Mes regrets pour le moment : ne pas pouvoir partir en vacances avec ma famille que je n’ai pas vu depuis quatre mois, ne pas pouvoir fêter les quatre-vingts ans de mon papy au Portugal que je n’ai pas vu depuis trois ans.
Premier scénario non commun du confinement : mes voisins sont revenus en panique de leur trip en van dans la forêt étalant toutes leurs affaires et leurs courses (de quoi vivre pour au moins un mois) dans l’entrée tandis que le corps médical vient me rendre visite avec des gants et un masque. « Je sais cela fait un peu peur, mais on est obligé. » me dit-il un peu gêné. Il me raconte s’être déjà fait controlé par la police, on ne peut pas circuler sans une bonne raison. « On est en guerre » a dit le président hier. « La ville se vide déjà » me rapporte le jeune homme. On se souhaite bon courage mutuellement. J’ai vraiment une pensée à toutes ces personnes qui travaillent avec les malades, mais aussi aux personnes qui tiennent les pharmacies, les boutiques alimentaires et autres et qui restent au contact de la population. Ils sont courageux, n’ont souvent pas le choix. Cela représente une forme d’engagement et je leur en suis reconnaissante.

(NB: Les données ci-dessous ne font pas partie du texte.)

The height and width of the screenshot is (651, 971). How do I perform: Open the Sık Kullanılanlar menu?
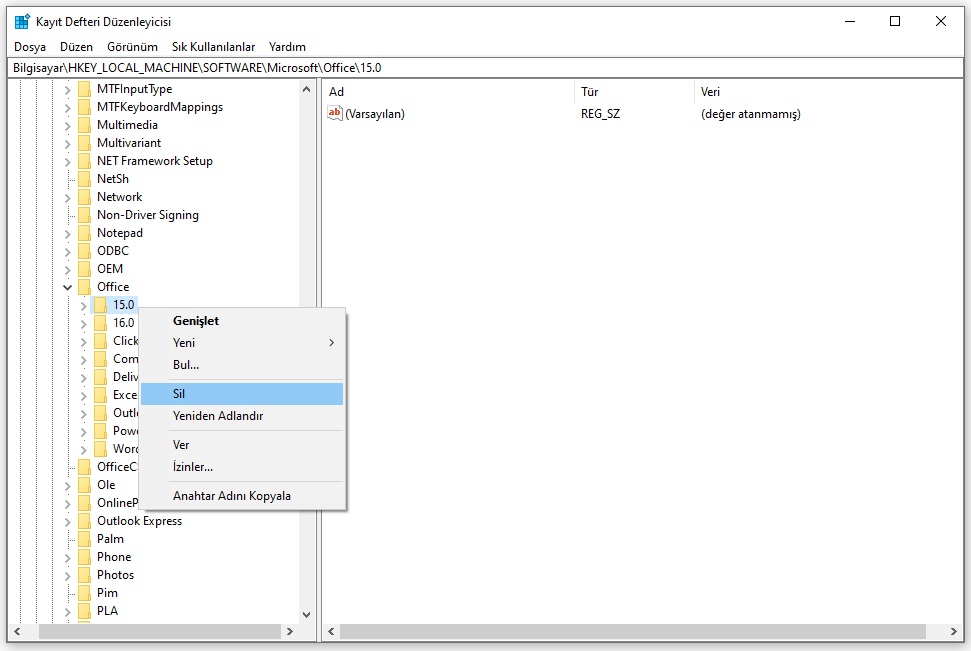[213, 47]
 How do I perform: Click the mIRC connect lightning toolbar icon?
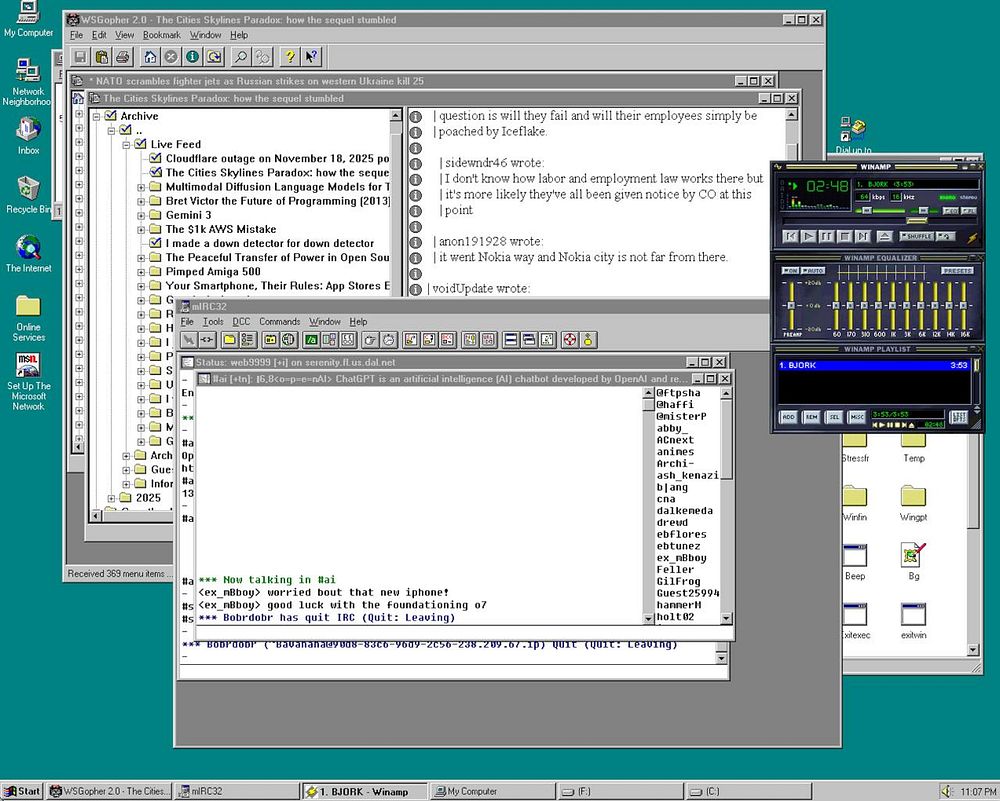point(189,340)
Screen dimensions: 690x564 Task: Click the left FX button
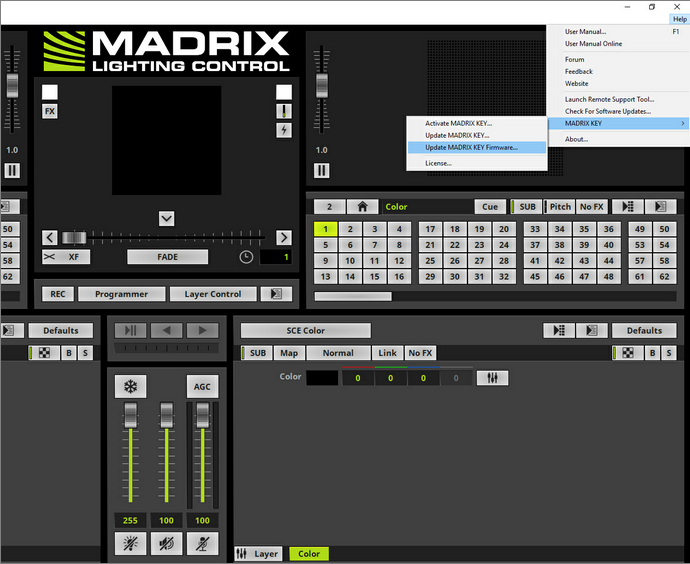pos(50,111)
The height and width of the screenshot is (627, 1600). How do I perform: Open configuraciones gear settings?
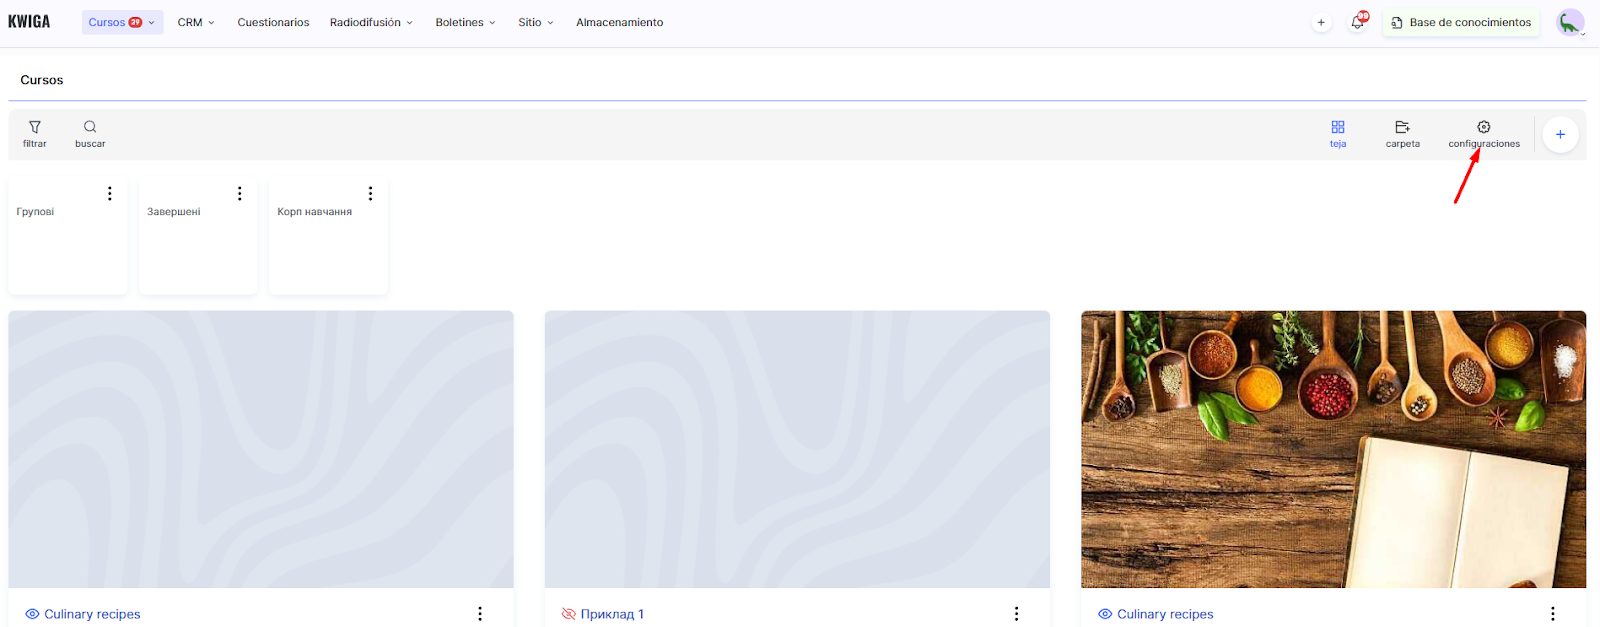(1484, 134)
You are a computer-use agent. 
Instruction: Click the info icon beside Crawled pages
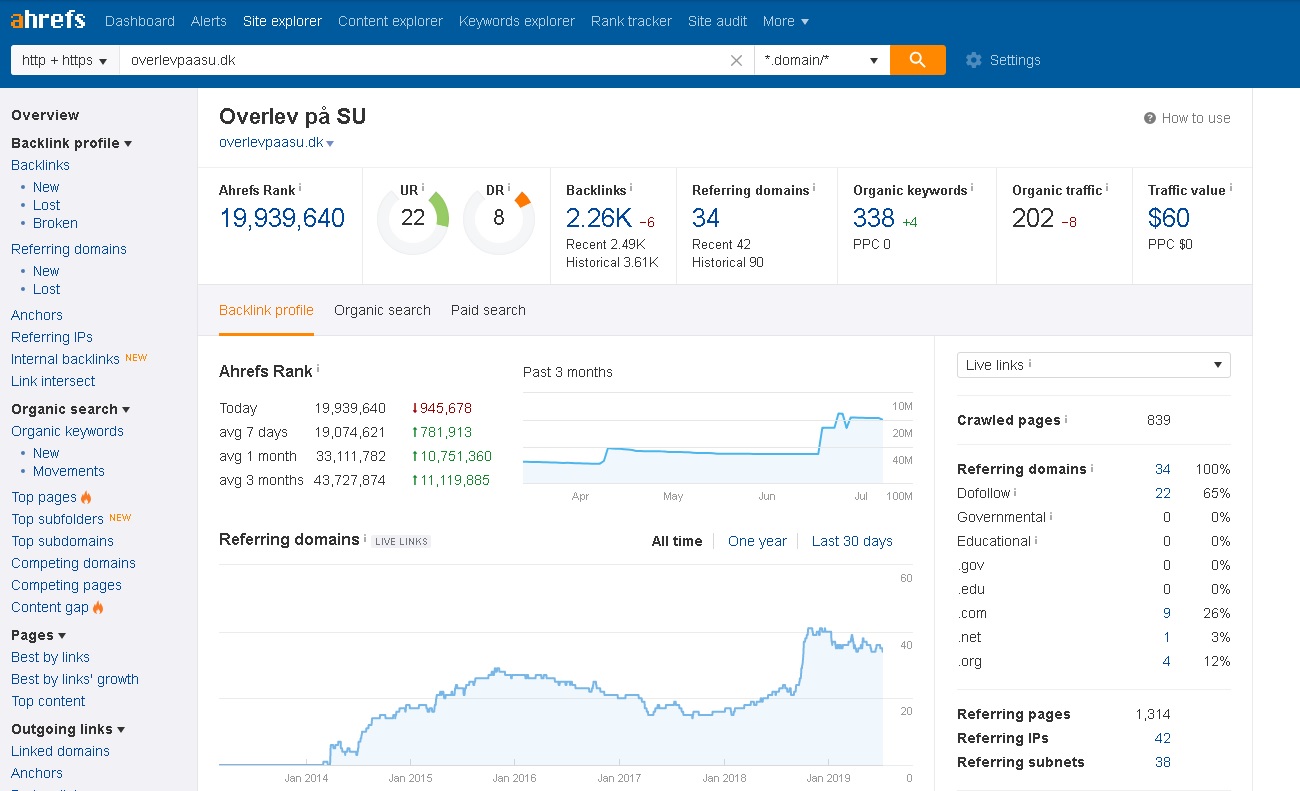point(1066,420)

Première sortie du chien : je m’attendais à moins de monde dans ma rue. Malgré l’interdiction, un couple joue avec leur enfant. J’oscille entre agacement et attendrissement. Ils ont l’air heureux mais se rendent-ils compte qu’ils mettent en danger les autres passants ? Le père tousse dans son coude quand je passe à côté de lui. En tant que personne à risques c’est difficile de ne pas sombrer dans la paranoïa. Il est au milieu de la route, le mètre de sécurité est presque impossible à respecter. Passé ce premier obstacle, je rencontre un voisin âgé qui promène lui aussi son chien. Les laisses nous séparent créant une distance de sécurité raisonnable pendant que nos chiens peuvent se socialiser. La scène est drôle voir burlesque. Deux personnes se tenant loin l’une de l’autre comme si « elles avaient la peste » alors que leurs chiens s’embrassent sans gêne. Ce contact social me rattache au monde, me sort de ma bulle. Oui, je ne suis pas la seule à être en quarantaine. Et lui, sa femme est-elle chez lui ? Quelqu’un fait-il ses courses pour lui ? Je rentre chez moi, je me déchausse, je me lave les mains. Au moins vingt secondes, au moins le temps de réciter une prière bouddhiste nommée les quatre incommensurables (je la récite deux fois pour être sûre) :
Que tous les êtres soient heureux
Que tous soient libérés de la souffrance
Que personne ne soit jamais séparé du bonheur
Que tous demeurent dans l’équanimité,
libérés de la haine et de l’attachement.
Parce qu’en temps de crise, un peu de foi ne fait jamais de mal. Parce qu’en temps de crise, ça fait du bien de penser à plus grand que soi. Parce qu’en temps de crise, prier est la meilleure chose à faire pour garder espoir.